Convert the lines below into a numbered list, omitting any blank lines and leaving the pictures out of the list.

[Dataset items]
+ + + + +

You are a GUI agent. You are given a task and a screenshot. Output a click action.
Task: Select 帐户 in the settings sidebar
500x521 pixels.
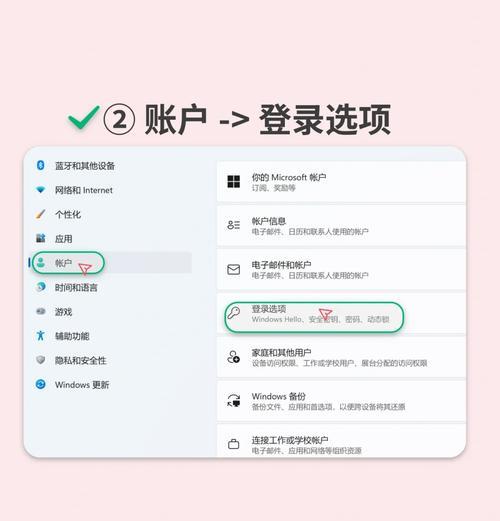(112, 263)
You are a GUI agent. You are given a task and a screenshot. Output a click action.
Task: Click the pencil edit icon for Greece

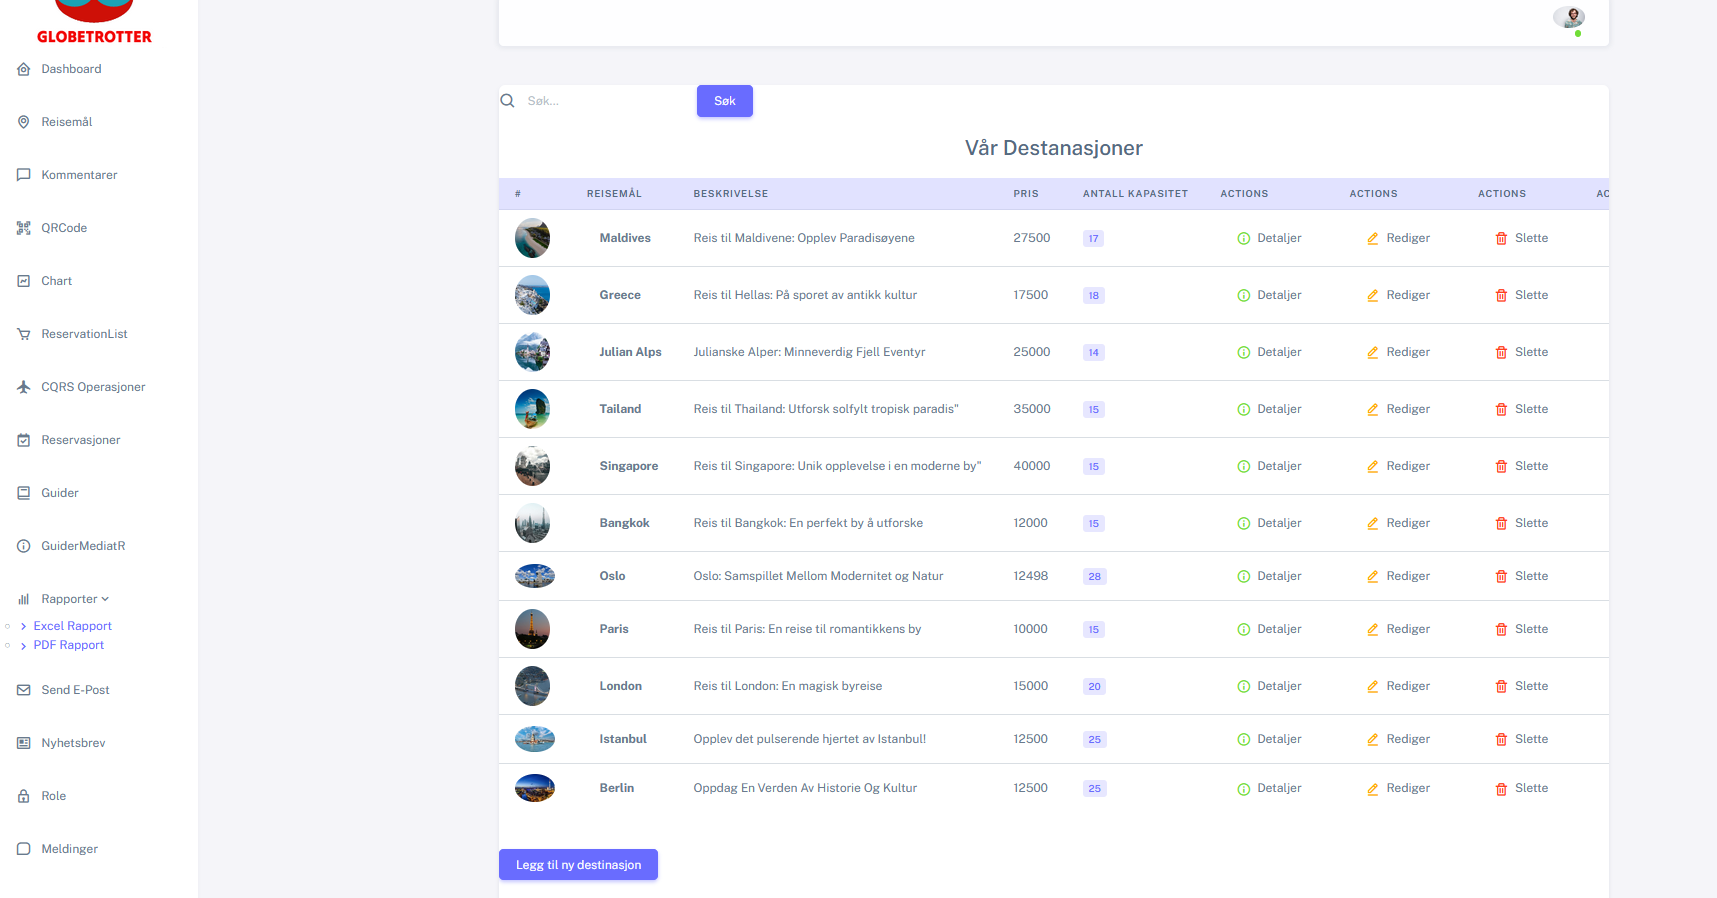(1373, 295)
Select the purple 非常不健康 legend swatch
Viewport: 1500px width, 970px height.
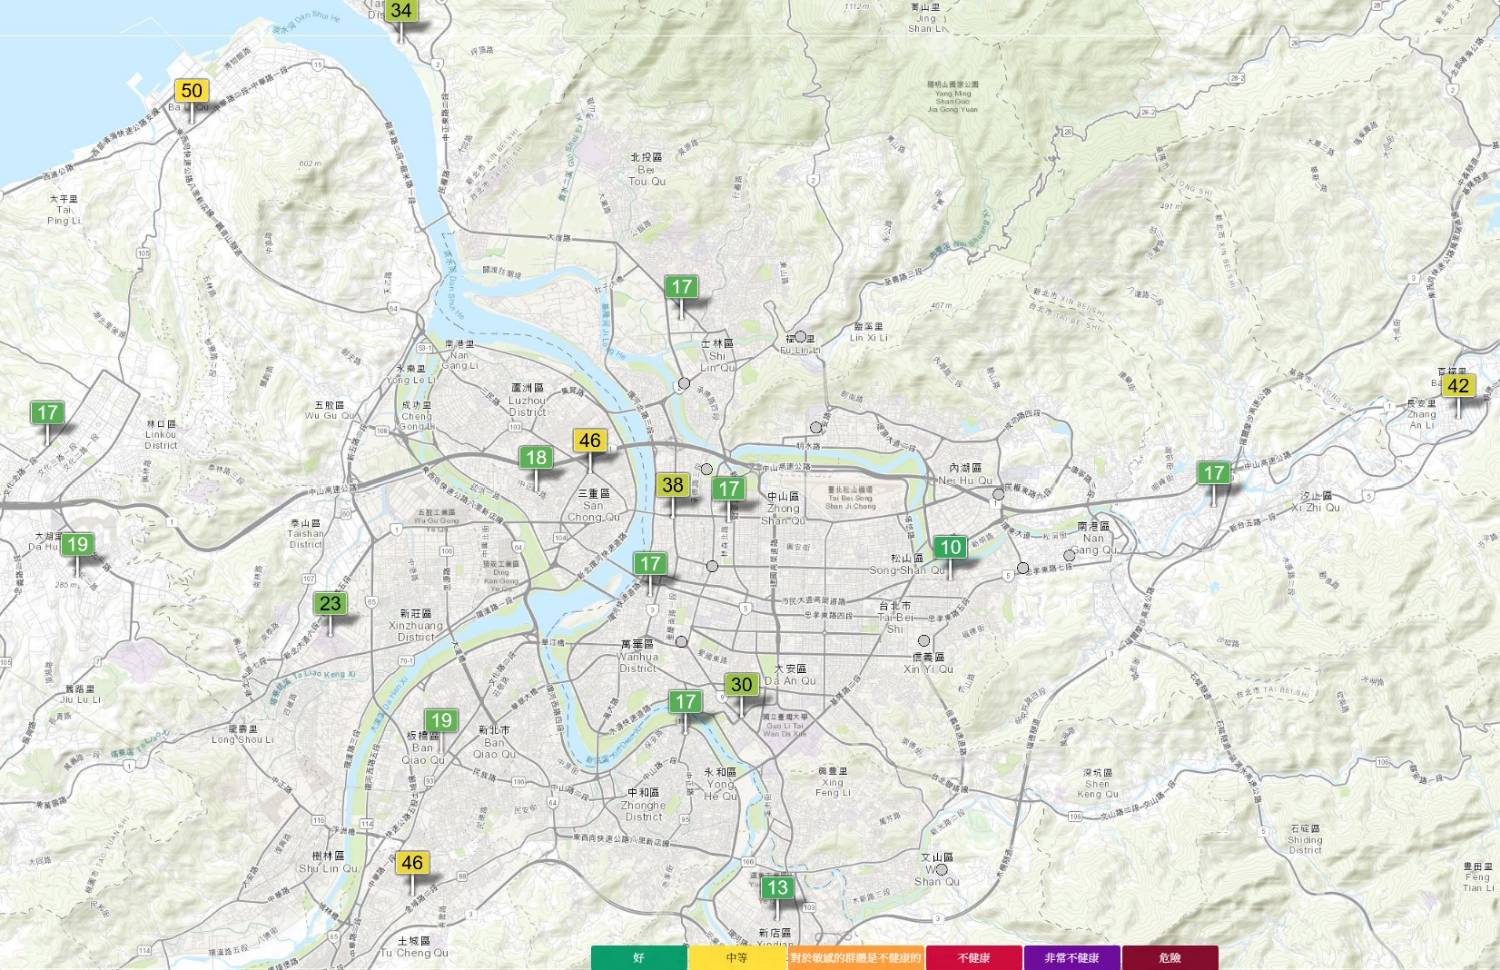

+ + + + +

**The response**
1. You are a GUI agent. You are given a task and a screenshot. Output a click action.
2. Task: Select 帐户 in the settings sidebar
3. 500x521 pixels.
4. (112, 263)
5. You are a GUI agent. You are given a task and a screenshot. Output a click action.
6. Task: Click the pencil edit icon for Greece
7. (1373, 295)
8. Select the purple 非常不健康 legend swatch
9. Viewport: 1500px width, 970px height.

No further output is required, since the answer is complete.